-- INPUT follows --

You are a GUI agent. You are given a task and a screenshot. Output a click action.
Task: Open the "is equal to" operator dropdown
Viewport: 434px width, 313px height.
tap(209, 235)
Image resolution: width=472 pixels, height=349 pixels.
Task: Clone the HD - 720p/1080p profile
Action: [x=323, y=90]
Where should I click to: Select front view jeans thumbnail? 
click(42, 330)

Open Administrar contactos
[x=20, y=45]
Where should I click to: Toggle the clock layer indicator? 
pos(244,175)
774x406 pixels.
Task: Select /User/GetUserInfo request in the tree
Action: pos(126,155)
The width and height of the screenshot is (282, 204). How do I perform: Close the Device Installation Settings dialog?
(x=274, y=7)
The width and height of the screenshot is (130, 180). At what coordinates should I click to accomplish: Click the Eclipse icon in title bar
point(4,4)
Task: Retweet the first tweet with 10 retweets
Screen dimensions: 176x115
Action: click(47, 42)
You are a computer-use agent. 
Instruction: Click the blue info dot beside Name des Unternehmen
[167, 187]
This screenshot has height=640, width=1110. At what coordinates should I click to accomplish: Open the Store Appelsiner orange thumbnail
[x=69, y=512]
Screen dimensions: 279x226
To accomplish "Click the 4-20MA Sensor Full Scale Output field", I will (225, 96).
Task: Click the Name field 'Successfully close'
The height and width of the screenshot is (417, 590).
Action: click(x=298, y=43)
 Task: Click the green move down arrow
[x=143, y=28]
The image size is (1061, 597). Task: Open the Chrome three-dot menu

-- INPUT concluded --

* **WHAT YOU SHOULD DO**
Keep only those lines of the records that hold "field", and return them.

* **COMPLETED TASK**
To accomplish "Click the 4-20MA Sensor Full Scale Output field", I will (225, 96).
Task: Click the Name field 'Successfully close'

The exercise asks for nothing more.